# Given data:

════════════════════

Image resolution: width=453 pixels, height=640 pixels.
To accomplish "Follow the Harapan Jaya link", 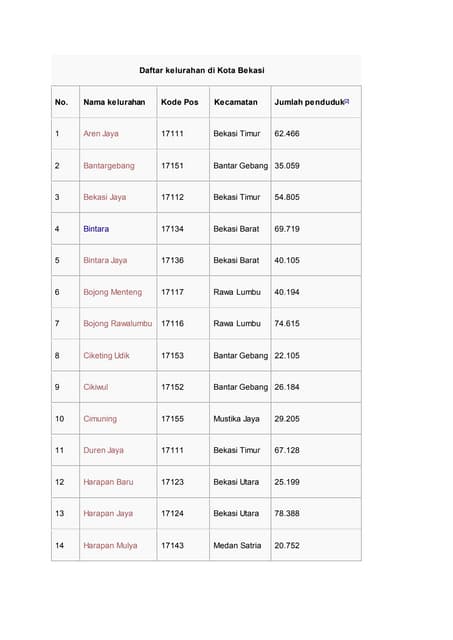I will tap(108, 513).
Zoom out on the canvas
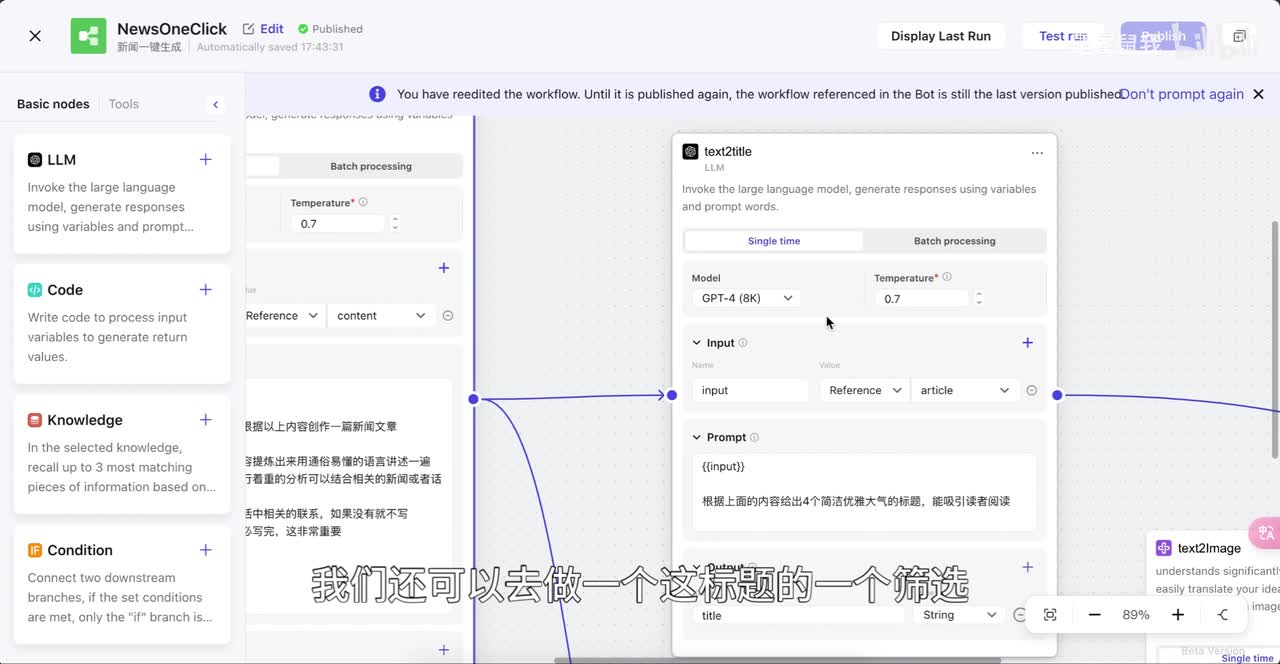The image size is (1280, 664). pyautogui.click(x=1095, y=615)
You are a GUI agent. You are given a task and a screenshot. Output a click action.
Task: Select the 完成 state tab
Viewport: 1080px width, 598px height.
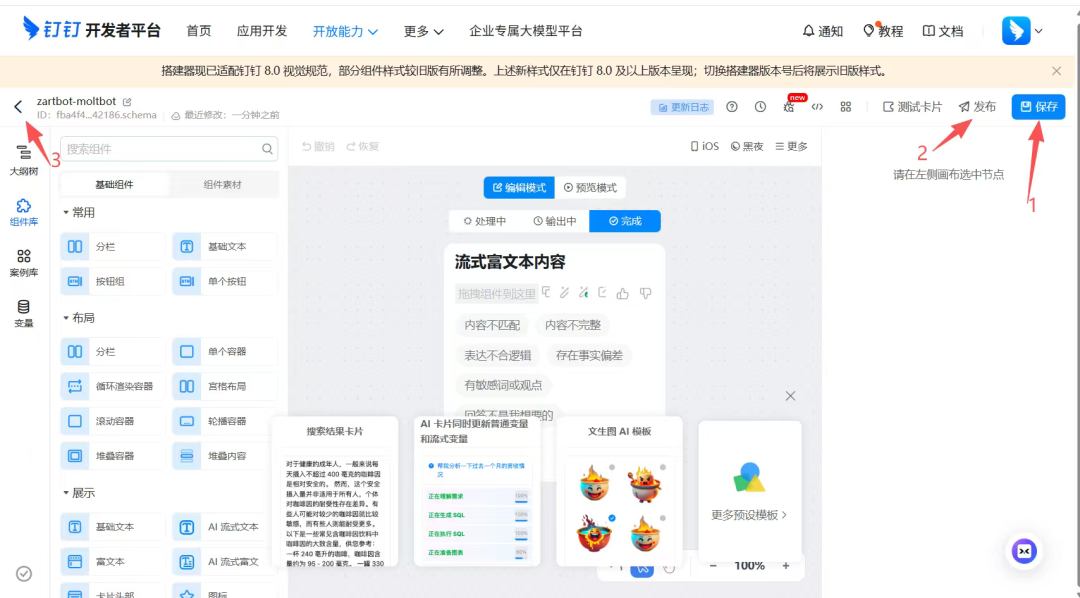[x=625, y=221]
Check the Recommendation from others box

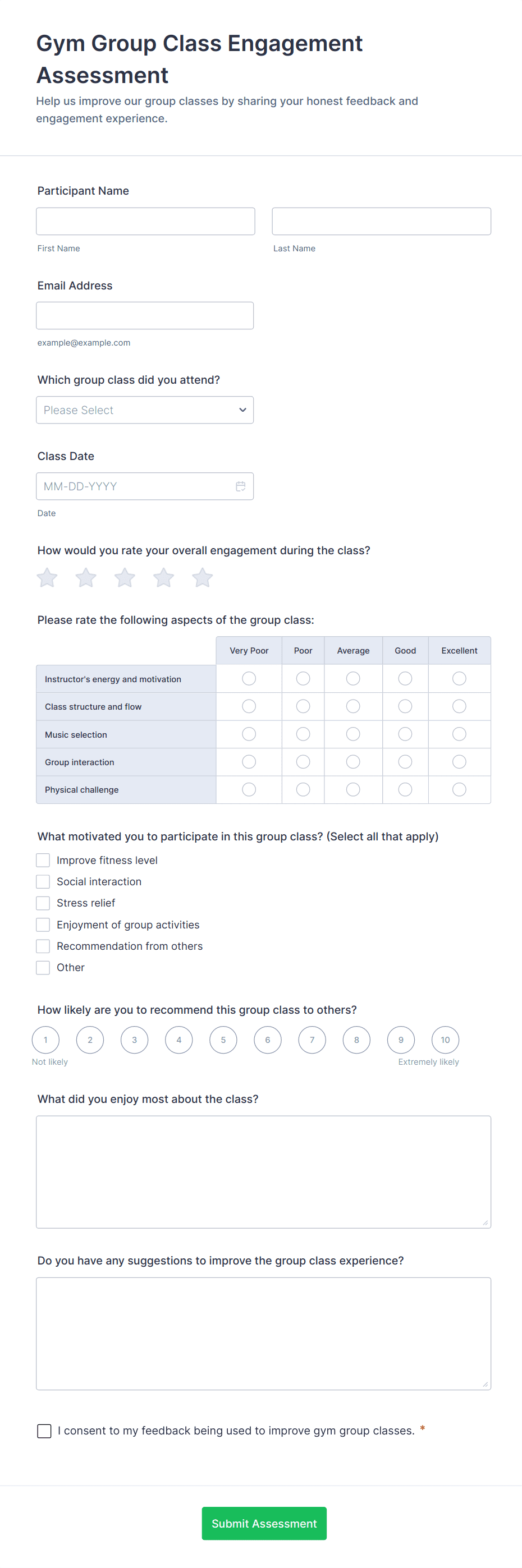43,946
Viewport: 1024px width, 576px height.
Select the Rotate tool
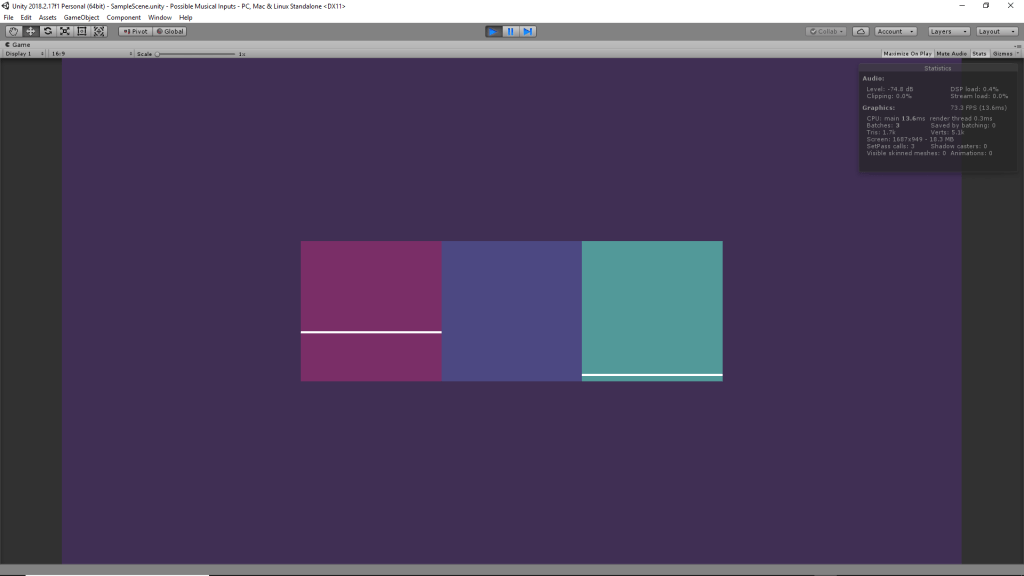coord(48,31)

════════════════════

# Your task:
In the records above, transcribe exactly the lines from the one containing "Zoom out on the canvas" through the last line, both included, and skip the pictures.

# Answer to this problem:
Zoom out on the canvas
The image size is (1280, 664). pyautogui.click(x=1095, y=615)
You are a GUI agent. You are given a task and a screenshot. Output a click action.
Task: Select the 完成 state tab
Viewport: 1080px width, 598px height.
[x=625, y=221]
Check the Recommendation from others box

43,946
Viewport: 1024px width, 576px height.
Select the Rotate tool
coord(48,31)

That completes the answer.